Traduction et IA : ce que vous devriez savoir avant de vous établir à Montréal
- Anik Pelletier

- il y a 6 jours
- 3 min de lecture

Vous venez de prendre la décision d’établir votre entreprise à Montréal. Excellent choix. La métropole est dynamique, bilingue et offre un accès direct au marché nord-américain. Mais voilà un angle mort que beaucoup de directions étrangères négligent jusqu’à ce qu’il soit trop tard : la traduction. Et non, ce n’est pas aussi simple que de coller vos textes dans ChatGPT.
L’IA traduit, mais comprend-elle votre marché?
L’intelligence artificielle a fait des bonds spectaculaires en traduction. Finie l’époque des résultats farfelus de Google Traduction. Les grands modèles de langage produisent aujourd’hui des textes fluides et grammaticalement corrects, du moins en apparence.

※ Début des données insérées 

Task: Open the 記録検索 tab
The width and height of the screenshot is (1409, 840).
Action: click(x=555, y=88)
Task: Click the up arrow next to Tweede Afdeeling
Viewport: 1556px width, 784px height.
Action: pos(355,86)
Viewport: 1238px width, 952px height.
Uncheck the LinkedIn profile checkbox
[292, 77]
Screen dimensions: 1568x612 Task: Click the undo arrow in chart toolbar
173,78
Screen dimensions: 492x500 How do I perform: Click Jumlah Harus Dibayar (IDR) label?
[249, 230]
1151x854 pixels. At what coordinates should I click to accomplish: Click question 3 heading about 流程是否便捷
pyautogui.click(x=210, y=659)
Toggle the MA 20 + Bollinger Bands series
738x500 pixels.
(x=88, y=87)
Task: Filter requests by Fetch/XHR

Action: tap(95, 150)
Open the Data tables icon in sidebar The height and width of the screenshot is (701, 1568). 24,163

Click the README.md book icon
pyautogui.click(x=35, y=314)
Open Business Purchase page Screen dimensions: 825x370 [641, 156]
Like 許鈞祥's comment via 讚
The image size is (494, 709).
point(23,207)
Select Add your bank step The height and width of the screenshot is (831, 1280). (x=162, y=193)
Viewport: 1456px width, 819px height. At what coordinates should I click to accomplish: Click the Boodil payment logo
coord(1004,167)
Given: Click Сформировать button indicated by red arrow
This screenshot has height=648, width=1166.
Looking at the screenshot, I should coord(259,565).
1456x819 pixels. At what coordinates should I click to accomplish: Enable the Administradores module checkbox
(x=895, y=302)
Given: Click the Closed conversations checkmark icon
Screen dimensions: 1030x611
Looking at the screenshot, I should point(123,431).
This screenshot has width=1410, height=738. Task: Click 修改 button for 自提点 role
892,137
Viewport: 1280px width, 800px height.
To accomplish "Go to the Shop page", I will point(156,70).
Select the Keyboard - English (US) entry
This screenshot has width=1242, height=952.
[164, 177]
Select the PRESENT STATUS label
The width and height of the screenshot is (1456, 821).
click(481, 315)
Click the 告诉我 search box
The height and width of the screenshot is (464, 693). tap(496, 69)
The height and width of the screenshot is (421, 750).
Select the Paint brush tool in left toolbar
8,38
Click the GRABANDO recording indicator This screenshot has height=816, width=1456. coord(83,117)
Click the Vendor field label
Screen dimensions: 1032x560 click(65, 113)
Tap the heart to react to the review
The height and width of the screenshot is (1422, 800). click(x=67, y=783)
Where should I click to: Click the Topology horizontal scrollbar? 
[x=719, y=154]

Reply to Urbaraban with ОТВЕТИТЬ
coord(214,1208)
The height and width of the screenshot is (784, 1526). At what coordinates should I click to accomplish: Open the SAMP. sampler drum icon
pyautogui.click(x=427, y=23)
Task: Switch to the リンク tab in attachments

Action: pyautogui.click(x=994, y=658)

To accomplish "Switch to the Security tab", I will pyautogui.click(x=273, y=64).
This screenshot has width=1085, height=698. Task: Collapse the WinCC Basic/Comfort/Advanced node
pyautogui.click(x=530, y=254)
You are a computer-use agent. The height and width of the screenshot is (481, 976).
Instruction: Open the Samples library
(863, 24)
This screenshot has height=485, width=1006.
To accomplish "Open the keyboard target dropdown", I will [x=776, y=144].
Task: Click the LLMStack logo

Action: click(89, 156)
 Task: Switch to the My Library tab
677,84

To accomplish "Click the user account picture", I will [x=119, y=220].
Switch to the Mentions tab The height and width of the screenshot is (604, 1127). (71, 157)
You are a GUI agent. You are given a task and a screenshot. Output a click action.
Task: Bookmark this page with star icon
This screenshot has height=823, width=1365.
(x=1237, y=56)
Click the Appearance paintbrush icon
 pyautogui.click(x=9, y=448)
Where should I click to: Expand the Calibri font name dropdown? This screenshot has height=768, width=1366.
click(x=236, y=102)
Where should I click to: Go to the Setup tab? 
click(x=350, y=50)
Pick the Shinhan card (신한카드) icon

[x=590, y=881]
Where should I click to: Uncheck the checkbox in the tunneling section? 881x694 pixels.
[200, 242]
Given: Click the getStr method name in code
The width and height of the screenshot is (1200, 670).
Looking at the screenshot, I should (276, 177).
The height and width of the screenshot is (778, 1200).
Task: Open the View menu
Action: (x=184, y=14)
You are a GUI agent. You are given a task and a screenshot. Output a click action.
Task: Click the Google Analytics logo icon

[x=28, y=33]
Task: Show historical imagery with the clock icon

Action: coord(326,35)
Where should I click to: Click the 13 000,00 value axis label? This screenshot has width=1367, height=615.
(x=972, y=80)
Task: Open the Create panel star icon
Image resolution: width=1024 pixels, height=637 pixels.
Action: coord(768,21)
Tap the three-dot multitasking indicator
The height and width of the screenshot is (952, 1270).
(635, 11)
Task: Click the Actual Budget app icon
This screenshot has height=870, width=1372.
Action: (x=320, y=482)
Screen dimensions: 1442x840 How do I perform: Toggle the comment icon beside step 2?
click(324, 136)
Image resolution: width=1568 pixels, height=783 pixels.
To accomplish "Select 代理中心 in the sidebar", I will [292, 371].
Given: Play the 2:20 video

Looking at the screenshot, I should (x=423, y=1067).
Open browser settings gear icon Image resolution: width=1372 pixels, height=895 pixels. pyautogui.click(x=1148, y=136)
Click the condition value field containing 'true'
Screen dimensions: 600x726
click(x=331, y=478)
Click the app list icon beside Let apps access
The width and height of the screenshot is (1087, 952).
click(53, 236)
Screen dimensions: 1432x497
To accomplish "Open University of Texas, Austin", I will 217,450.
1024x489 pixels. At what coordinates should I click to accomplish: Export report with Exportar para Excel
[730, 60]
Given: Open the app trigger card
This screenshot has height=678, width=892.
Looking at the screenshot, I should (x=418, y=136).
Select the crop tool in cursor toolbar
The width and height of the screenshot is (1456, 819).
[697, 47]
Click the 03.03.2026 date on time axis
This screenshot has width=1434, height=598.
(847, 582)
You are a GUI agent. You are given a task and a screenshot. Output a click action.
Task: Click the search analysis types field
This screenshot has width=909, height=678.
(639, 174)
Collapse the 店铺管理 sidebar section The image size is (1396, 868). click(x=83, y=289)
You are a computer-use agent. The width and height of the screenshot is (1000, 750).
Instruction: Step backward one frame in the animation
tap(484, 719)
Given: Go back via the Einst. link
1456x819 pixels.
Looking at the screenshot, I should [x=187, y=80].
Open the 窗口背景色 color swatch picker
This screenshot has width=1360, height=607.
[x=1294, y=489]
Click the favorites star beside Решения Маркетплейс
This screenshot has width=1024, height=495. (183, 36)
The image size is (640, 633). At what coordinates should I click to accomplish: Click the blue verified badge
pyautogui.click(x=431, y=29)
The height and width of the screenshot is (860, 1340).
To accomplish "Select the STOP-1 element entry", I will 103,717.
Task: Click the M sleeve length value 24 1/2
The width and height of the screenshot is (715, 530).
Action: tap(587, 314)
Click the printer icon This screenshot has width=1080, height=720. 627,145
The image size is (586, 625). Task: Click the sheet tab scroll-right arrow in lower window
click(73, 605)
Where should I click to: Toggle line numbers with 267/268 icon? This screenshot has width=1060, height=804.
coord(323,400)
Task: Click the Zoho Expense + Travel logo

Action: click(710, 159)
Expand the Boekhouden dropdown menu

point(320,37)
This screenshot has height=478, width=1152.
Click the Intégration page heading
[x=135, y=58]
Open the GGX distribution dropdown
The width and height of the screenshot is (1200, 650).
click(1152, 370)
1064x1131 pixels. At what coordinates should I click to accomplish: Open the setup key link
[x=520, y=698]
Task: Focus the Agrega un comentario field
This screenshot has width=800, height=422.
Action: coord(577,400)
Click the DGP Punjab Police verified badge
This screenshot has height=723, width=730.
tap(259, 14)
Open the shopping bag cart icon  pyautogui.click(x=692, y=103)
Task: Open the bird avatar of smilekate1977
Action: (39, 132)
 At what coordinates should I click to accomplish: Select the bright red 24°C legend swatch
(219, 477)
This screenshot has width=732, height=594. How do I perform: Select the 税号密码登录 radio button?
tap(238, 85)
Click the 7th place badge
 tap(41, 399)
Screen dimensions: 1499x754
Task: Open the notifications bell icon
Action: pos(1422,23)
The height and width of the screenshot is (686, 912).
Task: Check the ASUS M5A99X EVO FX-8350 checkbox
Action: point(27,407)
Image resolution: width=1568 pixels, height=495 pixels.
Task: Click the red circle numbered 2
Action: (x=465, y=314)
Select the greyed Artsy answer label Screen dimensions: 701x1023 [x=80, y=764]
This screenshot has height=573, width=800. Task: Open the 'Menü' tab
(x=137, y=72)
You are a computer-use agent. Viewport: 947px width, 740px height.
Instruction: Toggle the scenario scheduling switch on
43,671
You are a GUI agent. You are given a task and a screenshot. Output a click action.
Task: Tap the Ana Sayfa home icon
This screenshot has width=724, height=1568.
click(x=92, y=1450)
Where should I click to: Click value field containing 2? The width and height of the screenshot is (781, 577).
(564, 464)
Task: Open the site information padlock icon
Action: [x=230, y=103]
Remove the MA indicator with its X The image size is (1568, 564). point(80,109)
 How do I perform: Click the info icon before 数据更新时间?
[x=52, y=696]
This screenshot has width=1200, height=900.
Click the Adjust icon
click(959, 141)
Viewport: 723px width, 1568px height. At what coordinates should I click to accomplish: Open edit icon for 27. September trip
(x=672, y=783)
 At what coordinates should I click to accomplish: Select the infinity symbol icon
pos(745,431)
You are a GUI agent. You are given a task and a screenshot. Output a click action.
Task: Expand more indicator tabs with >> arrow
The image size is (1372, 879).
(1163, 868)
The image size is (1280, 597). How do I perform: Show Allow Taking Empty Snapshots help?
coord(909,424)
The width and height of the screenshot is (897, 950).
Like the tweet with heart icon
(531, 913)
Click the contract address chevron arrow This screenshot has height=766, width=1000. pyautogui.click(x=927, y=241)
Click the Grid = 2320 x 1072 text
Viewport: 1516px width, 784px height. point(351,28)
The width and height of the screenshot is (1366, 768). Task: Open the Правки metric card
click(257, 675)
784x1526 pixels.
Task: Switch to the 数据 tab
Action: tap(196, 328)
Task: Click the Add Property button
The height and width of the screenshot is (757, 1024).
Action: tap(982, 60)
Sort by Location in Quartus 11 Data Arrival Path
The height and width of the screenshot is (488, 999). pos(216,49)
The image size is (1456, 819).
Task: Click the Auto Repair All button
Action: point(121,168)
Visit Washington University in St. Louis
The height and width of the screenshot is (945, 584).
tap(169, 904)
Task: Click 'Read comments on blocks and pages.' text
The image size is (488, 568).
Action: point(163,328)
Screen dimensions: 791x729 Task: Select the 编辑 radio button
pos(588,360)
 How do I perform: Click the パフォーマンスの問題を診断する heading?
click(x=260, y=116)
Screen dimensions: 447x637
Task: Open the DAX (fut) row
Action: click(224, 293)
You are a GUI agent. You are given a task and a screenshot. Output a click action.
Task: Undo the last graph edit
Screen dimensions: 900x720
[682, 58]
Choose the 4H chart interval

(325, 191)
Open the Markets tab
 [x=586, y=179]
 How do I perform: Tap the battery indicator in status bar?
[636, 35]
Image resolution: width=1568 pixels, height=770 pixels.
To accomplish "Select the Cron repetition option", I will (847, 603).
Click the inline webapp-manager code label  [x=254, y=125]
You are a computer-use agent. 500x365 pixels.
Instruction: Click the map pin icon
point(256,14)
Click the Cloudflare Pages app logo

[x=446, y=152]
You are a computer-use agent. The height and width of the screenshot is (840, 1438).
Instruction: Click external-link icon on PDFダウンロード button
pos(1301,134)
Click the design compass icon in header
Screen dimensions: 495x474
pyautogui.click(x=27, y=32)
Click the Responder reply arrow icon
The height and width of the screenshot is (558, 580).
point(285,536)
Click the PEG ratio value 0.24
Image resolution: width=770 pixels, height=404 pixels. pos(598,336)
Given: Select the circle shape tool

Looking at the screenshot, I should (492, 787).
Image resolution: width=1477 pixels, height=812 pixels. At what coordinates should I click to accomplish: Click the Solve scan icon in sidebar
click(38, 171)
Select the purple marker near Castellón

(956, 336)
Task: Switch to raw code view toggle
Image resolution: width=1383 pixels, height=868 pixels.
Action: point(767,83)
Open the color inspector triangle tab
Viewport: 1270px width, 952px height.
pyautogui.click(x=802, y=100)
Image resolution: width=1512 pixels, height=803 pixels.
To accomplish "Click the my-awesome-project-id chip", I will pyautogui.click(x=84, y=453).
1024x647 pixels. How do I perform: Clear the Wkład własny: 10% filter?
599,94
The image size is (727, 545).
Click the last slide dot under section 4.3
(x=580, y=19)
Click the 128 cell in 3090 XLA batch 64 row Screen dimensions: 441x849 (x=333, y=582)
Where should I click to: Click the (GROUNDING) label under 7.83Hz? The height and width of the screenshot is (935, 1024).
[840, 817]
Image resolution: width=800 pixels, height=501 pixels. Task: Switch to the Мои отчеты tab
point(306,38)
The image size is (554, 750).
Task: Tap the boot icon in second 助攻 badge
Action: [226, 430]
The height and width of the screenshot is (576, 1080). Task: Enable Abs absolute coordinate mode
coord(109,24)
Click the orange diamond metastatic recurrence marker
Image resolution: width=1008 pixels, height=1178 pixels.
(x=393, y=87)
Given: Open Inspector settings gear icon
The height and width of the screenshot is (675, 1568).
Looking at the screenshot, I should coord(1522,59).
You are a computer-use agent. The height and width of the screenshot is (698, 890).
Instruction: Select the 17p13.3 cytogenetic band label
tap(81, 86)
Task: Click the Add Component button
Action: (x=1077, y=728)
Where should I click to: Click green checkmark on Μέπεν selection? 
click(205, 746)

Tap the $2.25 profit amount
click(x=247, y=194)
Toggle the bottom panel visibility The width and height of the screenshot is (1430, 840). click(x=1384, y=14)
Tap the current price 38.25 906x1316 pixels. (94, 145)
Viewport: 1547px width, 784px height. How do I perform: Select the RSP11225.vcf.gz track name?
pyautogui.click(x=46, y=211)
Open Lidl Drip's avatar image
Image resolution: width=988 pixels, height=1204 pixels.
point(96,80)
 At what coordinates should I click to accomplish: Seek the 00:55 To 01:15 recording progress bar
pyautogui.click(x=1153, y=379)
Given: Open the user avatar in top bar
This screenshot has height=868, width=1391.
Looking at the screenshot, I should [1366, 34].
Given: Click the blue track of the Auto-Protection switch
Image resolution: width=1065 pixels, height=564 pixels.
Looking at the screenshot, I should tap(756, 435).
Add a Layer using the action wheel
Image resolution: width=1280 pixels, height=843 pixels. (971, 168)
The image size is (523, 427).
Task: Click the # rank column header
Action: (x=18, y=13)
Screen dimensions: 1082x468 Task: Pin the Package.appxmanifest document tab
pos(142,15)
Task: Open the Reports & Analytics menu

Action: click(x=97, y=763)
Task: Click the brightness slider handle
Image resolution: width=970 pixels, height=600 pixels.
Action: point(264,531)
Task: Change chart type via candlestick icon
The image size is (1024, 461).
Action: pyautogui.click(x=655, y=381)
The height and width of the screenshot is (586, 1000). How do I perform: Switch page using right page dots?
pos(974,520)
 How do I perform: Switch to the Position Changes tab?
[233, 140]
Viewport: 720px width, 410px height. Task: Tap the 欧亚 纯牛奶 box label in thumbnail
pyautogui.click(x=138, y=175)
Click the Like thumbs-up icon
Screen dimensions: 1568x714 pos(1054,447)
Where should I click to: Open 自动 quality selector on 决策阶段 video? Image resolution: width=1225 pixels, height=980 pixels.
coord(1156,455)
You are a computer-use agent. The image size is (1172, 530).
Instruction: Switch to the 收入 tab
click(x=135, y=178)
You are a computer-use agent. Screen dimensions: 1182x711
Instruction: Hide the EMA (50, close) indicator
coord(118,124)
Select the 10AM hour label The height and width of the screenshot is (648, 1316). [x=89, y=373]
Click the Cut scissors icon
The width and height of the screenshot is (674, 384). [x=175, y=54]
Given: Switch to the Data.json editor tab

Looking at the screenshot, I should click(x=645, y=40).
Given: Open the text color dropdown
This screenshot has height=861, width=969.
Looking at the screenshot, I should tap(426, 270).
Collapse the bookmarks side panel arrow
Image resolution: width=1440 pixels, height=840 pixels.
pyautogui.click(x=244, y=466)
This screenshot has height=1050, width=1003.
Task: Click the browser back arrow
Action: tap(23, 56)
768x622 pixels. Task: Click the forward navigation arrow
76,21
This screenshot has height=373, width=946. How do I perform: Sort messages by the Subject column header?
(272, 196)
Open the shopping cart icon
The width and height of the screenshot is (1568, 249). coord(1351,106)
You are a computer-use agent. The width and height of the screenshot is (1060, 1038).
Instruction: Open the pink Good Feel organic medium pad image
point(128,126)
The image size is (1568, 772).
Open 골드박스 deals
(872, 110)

Le problème, c’est que l’IA fonctionne par prédiction statistique. Elle ne comprend pas le texte, les nuances, l’intention. Elle ne saisit pas le contexte culturel, ne connaît pas votre positionnement de marque et ne maîtrise pas vos choix terminologiques. Elle ne pose aucun jugement critique sur le texte source. Une traductrice d’expérience va poser des questions, détecter les ambiguïtés et signaler les erreurs avant qu’elles ne vous coûtent cher.
Le Québec est un marché distinct. Votre traduction doit l’être aussi. Les outils d’IA sont massivement entraînés sur du contenu en anglais et sur du français, certes, mais principalement de France. Résultat? Vos textes traduits risquent de sonner étrangers aux oreilles québécoises. Des termes courants en Europe peuvent être perçus comme inadaptés ici.
Vous en avez sûrement entendu parler, au Québec, la langue est aussi une question légale. La Charte de la langue française, aussi connue sous le nom de Loi 101 ou Loi 96, impose des obligations précises aux entreprises qui font des affaires en territoire québécois. Ce n’est pas le moment de prendre des raccourcis et de vous exposer à des risques inutiles.
Cinq catégories de risques à ne pas négliger
Voici ce qui arrive concrètement quand on adopte l’IA en traduction sans balises ni stratégie.
Risques de confidentialité. Le contenu que vous soumettez aux outils d’IA en ligne n’est pas confidentiel. Il sert à leur entraînement. Contrats, données RH, renseignements sur votre clientèle : tout ce que vous y déposez peut potentiellement se retrouver hors de votre contrôle.
Risques juridiques. Une nuance subtile mal rendue dans un contrat peut mener à un malentendu ou, dans le pire des cas, à des poursuites. En contexte d’expansion dans un nouveau marché, où les enjeux contractuels sont nombreux, c’est un risque réel.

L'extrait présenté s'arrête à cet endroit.